Doses escalated every two weeks for 44 weeks, with a maximum dose of 1,445 mg wheat protein for at least eight weeks of maintenance. After one year, the placebo crossed over to active treatment for 52 weeks, with a maximum dose of 3,870 mg wheat protein. During that time, the active cohort continued on maintenance, with a maximum dose of 2,035 mg wheat protein.

Wheat protein doses of 373 mg or greater were provided in pre-measured capsules and packets, while smaller doses were provided via bulk powder measured at home with special scoops.

Nowak-Wegrzyn and her team found that at year one, 52.2% of those taking a lower dose wheat oral immunotherapy, compared with 0% on placebo, achieved a successfully consumed dose (4,443 mg versus 143 mg at pre-treatment baseline, P<0.0001).

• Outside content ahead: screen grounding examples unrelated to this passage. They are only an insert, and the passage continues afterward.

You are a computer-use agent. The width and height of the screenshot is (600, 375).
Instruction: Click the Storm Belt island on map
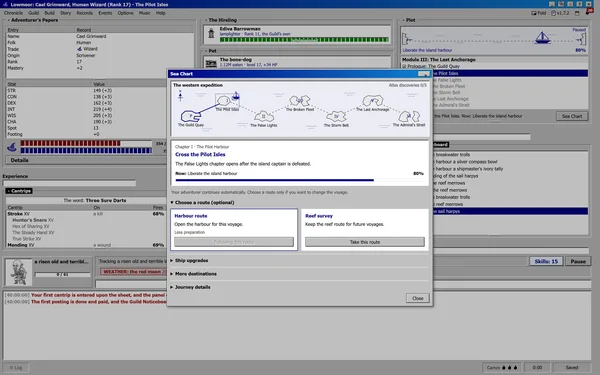[336, 116]
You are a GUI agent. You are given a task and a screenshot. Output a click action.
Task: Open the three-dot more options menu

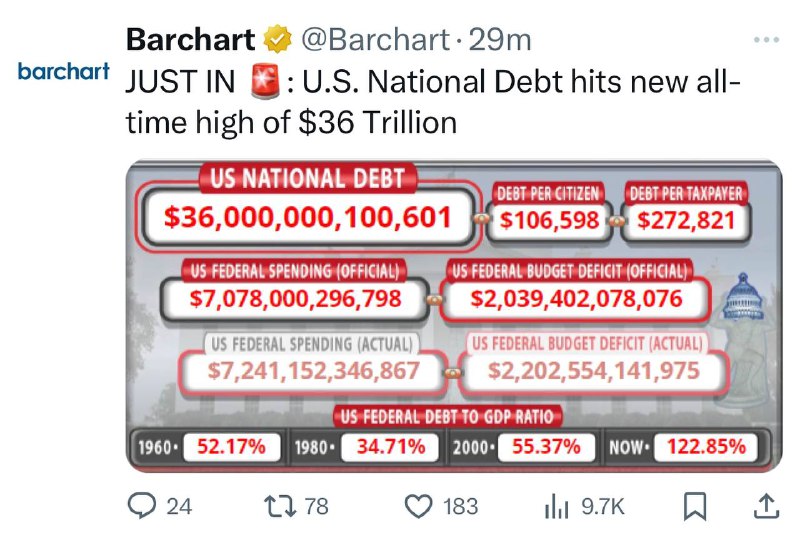click(766, 40)
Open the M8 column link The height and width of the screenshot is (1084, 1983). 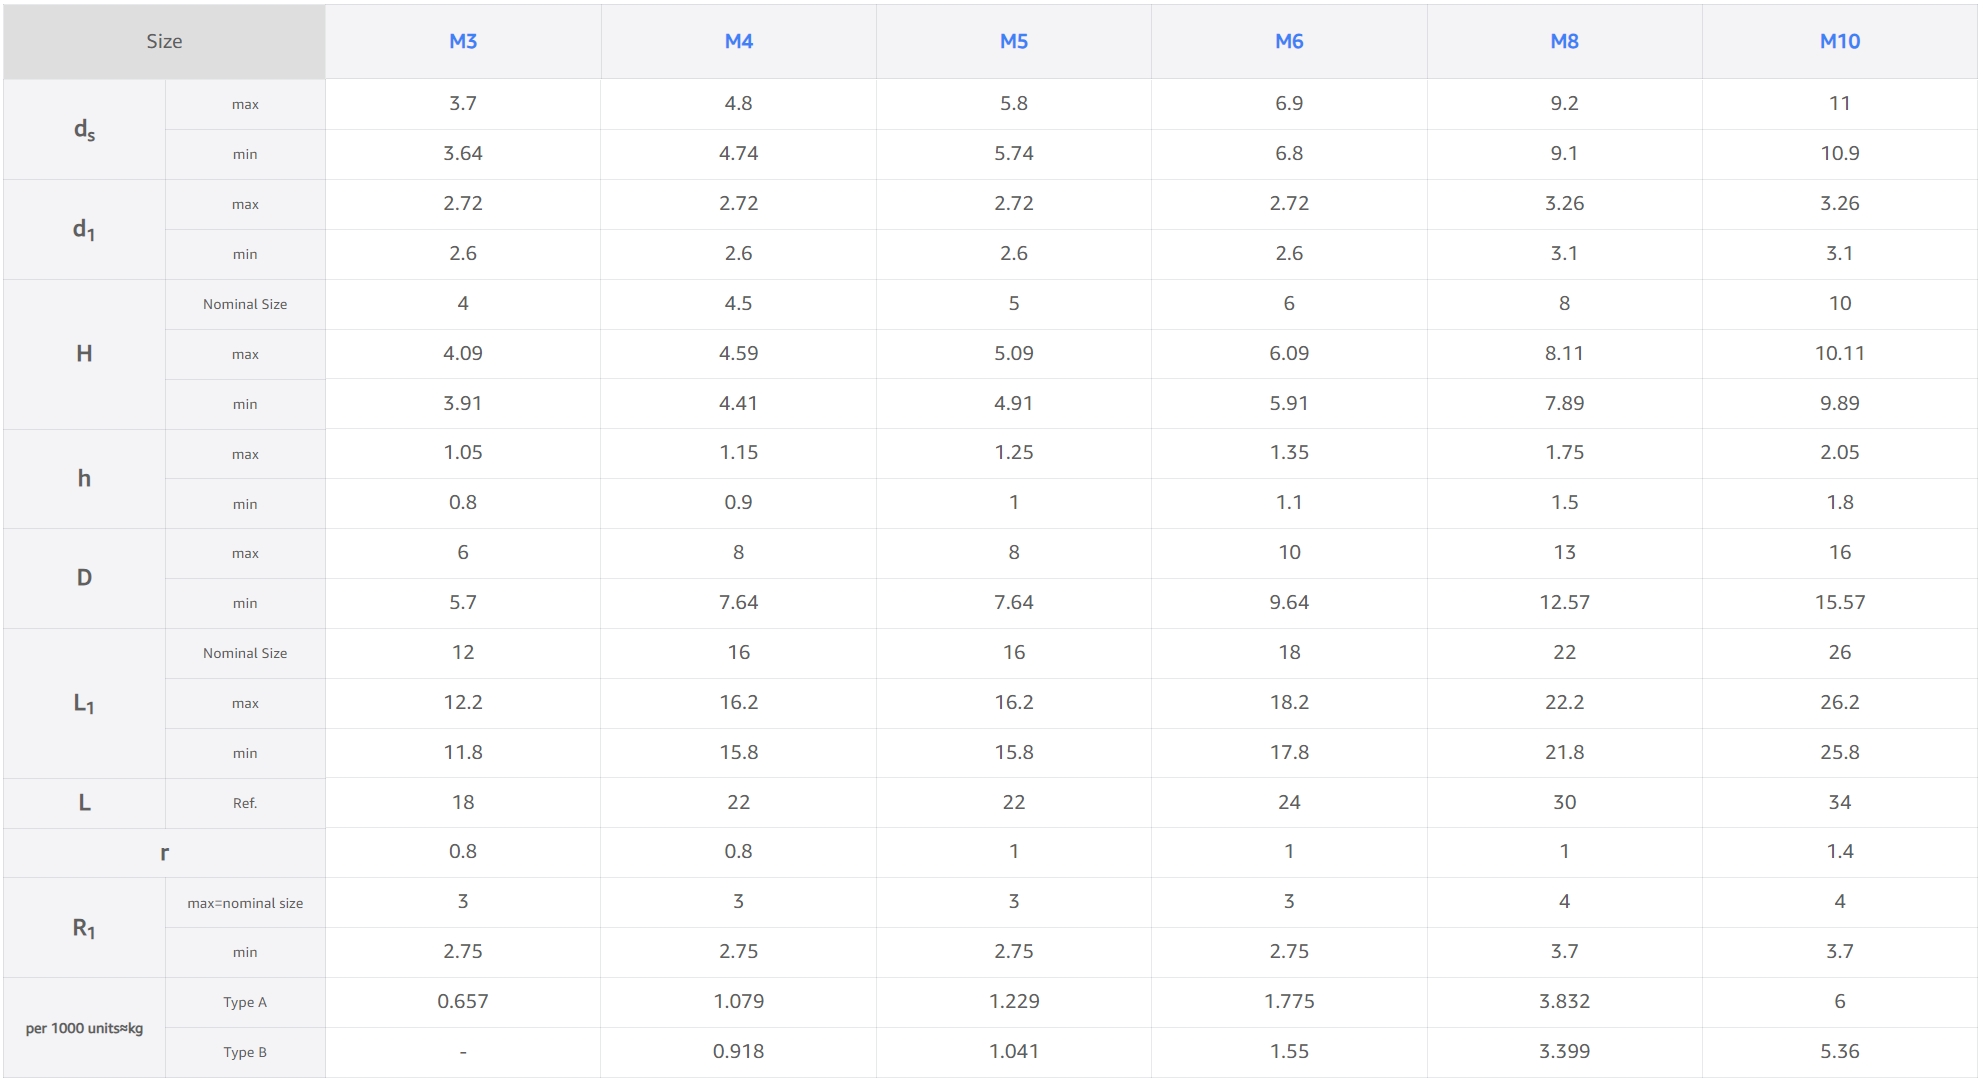click(x=1564, y=41)
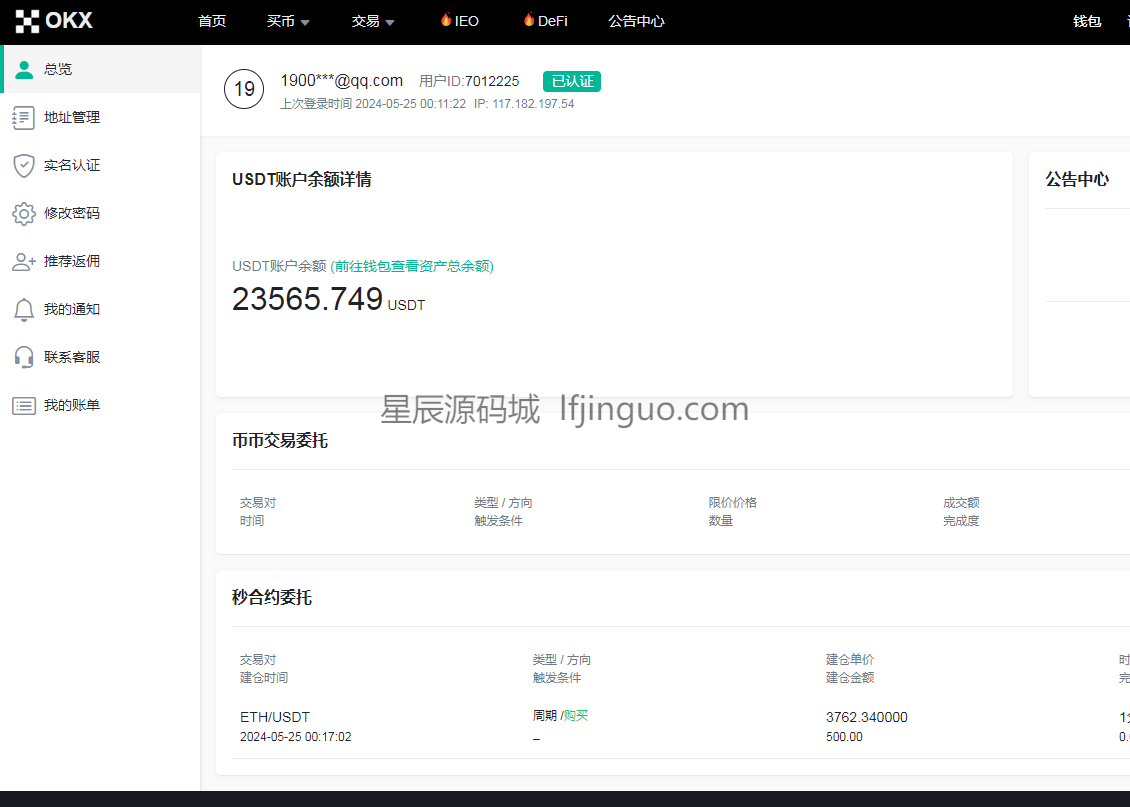This screenshot has width=1130, height=807.
Task: Go to 首页 in the top navigation
Action: pos(212,21)
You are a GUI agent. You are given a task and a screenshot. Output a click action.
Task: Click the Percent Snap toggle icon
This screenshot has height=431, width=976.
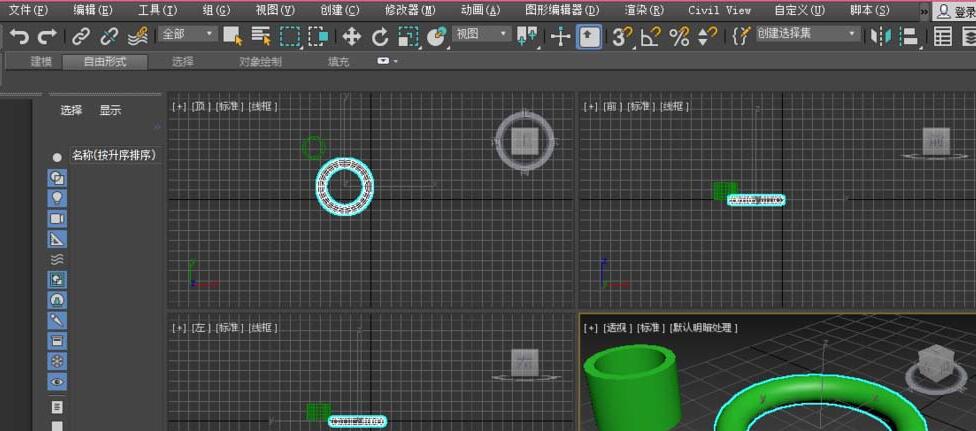coord(679,37)
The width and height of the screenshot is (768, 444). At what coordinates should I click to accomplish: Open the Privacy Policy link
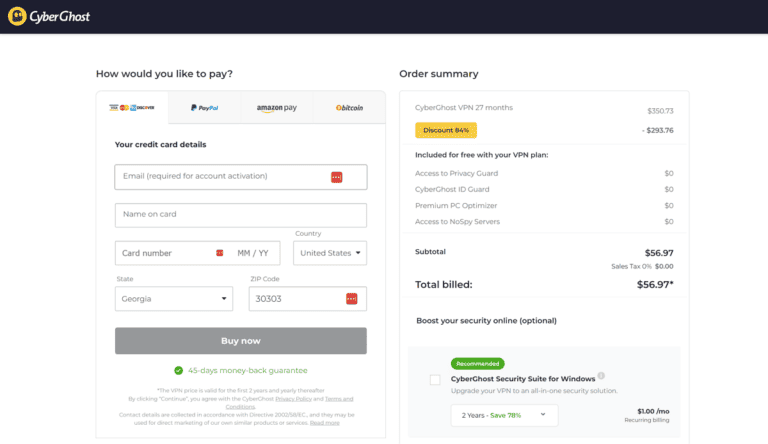point(292,399)
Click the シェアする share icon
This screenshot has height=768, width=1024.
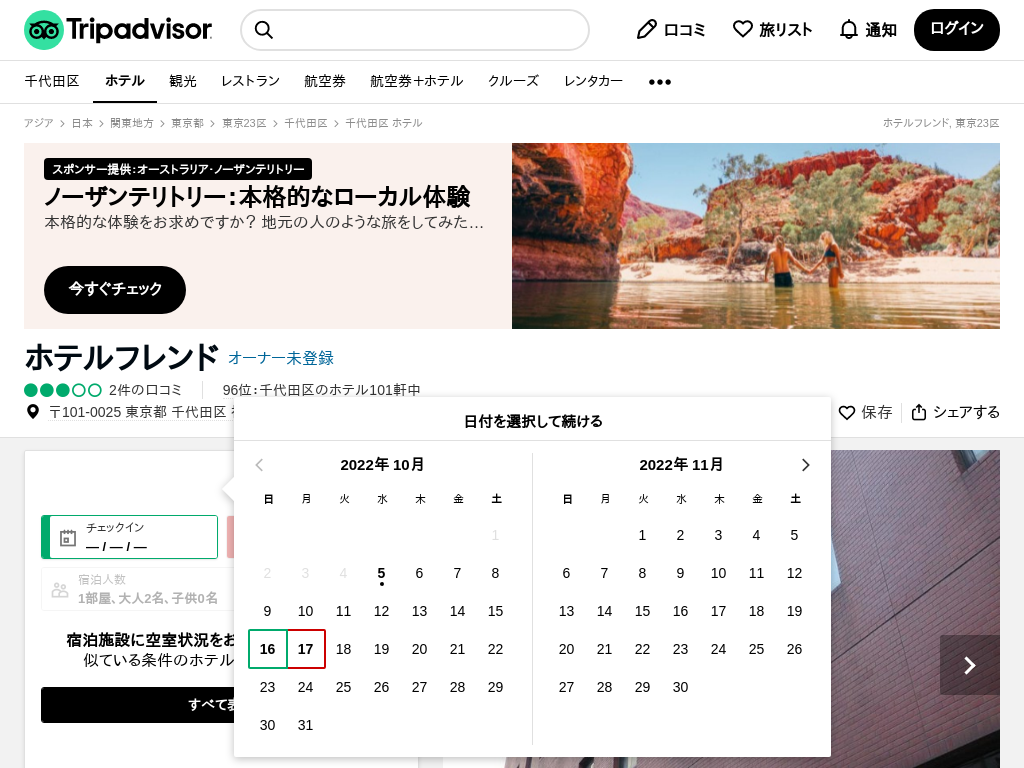pos(919,412)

At crossover after year one, 14 out of 21 (66.7%) high-dose crossover subjects reached a successfully consumed dose greater than 4,443 mg wheat protein and 12 out of 21 (57.1%) were desensitized, with a median successfully consumed dose of 7,443 mg.

Among those in vital wheat gluten oral immunotherapy, median-year-1-sIgG4 was greater than placebo: wheat (22.0 versus 3.05 mgA/L, P=0.0005), omega-5-gliadin (7.34 versus 0.62 mgA/L, P=0.0001).

Additionally, year one successfully consumed dose correlated with year one wheat (rho statistic 0.56, P=0.0002) and omega-5-gliadin-sIgG4 (0.49, P= 0.002), Nowak-Wegrzyn reported.

Regarding safety, Sampson noted that of more than 20,000 active doses given, 11.2% were associated with some form of symptom — most of them being mild, such as stomach aches and nausea. A few children (0.05%) received epinephrine.

Looking forward, Sampson commented that he “hopes someone will take up the torch,” but acknowledged that future studies would be very expensive.

“This is the point where we have to get industry involved,” he stated.

Solensky agreed, noting that while “the results were not as promising as with other foods, they warrant future research.”